Testo proposto.
________________________________________
Brindisi e’ una città che da tempo fa fatica a ritrovarsi, a vivere come comunità dalle identità definite e molte volte anche incapace e pigra a valorizzare le proprie risorse e la propria collocazione. L’ennesima crisi politica e amministrativa e il conseguente commissariamento hanno dato della città, ancora una volta, una brutta immagine di litigiosità e di inadeguatezza ad autogovernarsi, facendole perdere l’autorevolezza residuale rimasta. Lo confermano sia “l’alto” confronto sul consigliere che ha consentito con la sua firma lo scioglimento del consiglio così come i penosi incontri di questi giorni chiesti al commissario da parte anche di alcuni dei responsabili delle emergenze e dello sfascio della città. Sono gli stessi che avendo deciso uomini, alleanze e scelte delle amministrazioni di questi ultimi anni, hanno usufruito di consensi e prebende ed oggi chiedono al commissario quello che avrebbero dovuto fare loro. Eccellono in questo penoso spettacolo alcuni vecchi e nuovi rappresentanti istituzionali di ciò che è rimasto del pd e la corte dei miracoli e dei miracolati che in esso si sta accasando. Un partito che in questi anni più che essere la soluzione è diventato il problema della città.
La città non la difende nessuno. Viene solo utilizzata per quello che ancora riesce a dare: voti, incarichi, affari attraverso un sistema di potere che coinvolge associazioni professionali e storici interessi parassitari che si annidano attorno al porto, ai grandi gruppi industriali, alla sanità.
________________________________________
Record elencati.
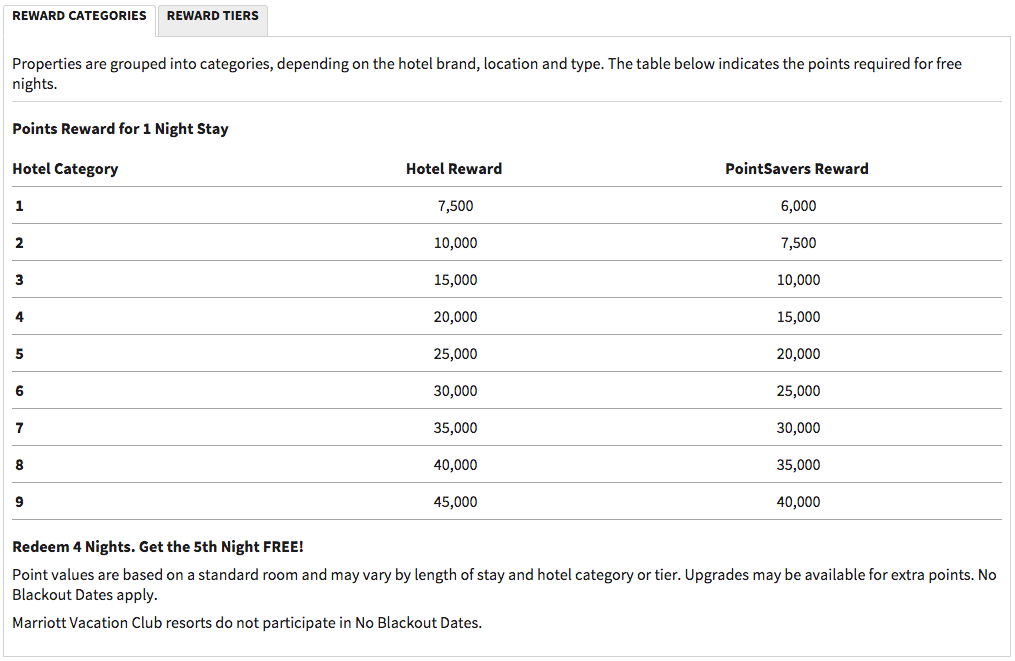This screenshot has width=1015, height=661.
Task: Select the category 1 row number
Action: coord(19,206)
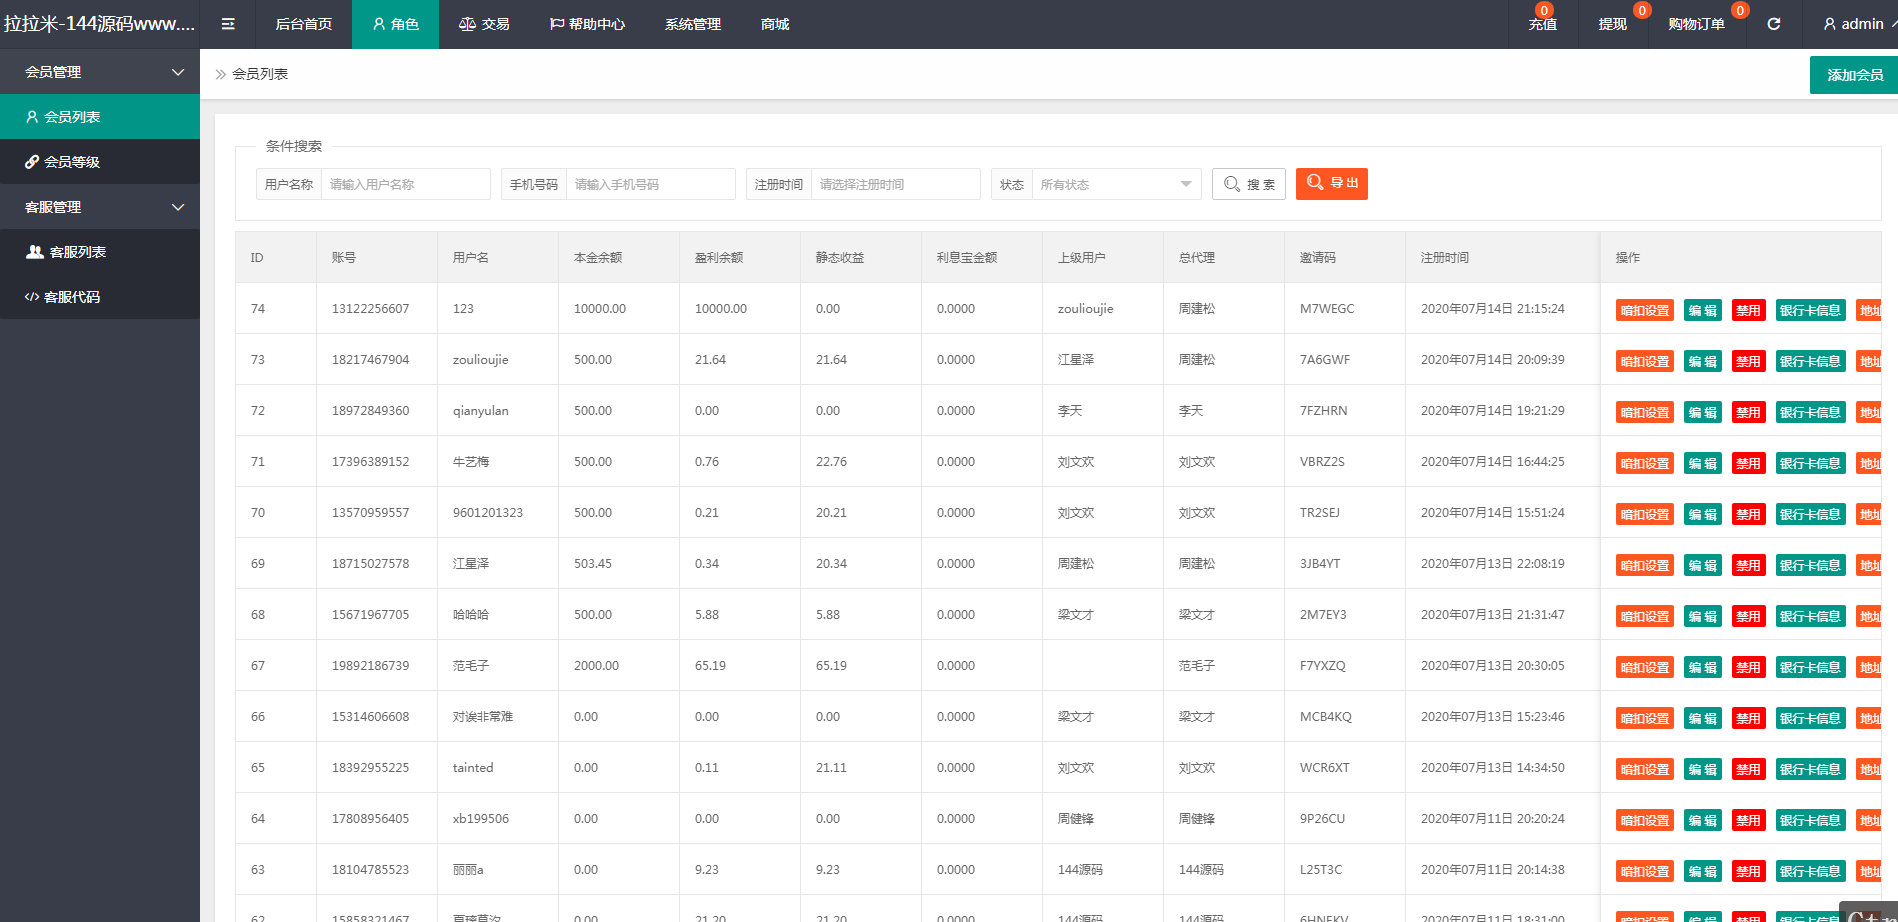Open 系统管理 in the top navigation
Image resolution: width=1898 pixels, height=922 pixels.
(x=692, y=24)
________________________________________
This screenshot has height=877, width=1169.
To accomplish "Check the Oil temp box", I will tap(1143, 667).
________________________________________
Compiti da svolgere.
• 1. Nel testo su Brindisi si definiscono penosi gli incontri chiesti al commissario da alcuni responsabili dello sfascio della città. Per quale motivo, secondo il testo, quelle richieste risultano penose?
• 2. Continua il testo su Brindisi partendo dopo la sua ultima frase.

Soluzioni dell'esercizio.
• 1. Chi oggi chiede incontri al commissario ha deciso uomini, alleanze e scelte delle amministrazioni degli ultimi anni. Ne ha tratto consensi e prebende. Ora pretende dal commissario ciò che avrebbe dovuto fare da sé.

• 2.
Si potrebbe dire: utile ad altri ma non ai brindisini. La storia purtroppo anche quella più antica sembra ripetersi.
La utilizzarono così i romani,i crociati,i normanni e gli aragonesi, gli inglesi con la valigia delle indie, l’ha utilizzata così l’industrializzazione petrolchimica degli anni ’60,per non parlare delle conseguenze sulla città delle scelte energetiche degli ultimi anni o quelle relative al porto. Potrebbero essere questi alcuni dei motivi per capire i mali di Brindisi che l’hanno fatta diventare una città priva di autonomia,bloccata e impedita a pensarsi come comunità e come protagonista del proprio futuro.
Brindisi si è sempre adeguata,aiutata da ascari in servizio permanente effettivo,a scelte pensate altrove e da altri. Subalterna alle relative fortune e disgrazie che esse storicamente hanno determinato sul territorio e sul suo vissuto.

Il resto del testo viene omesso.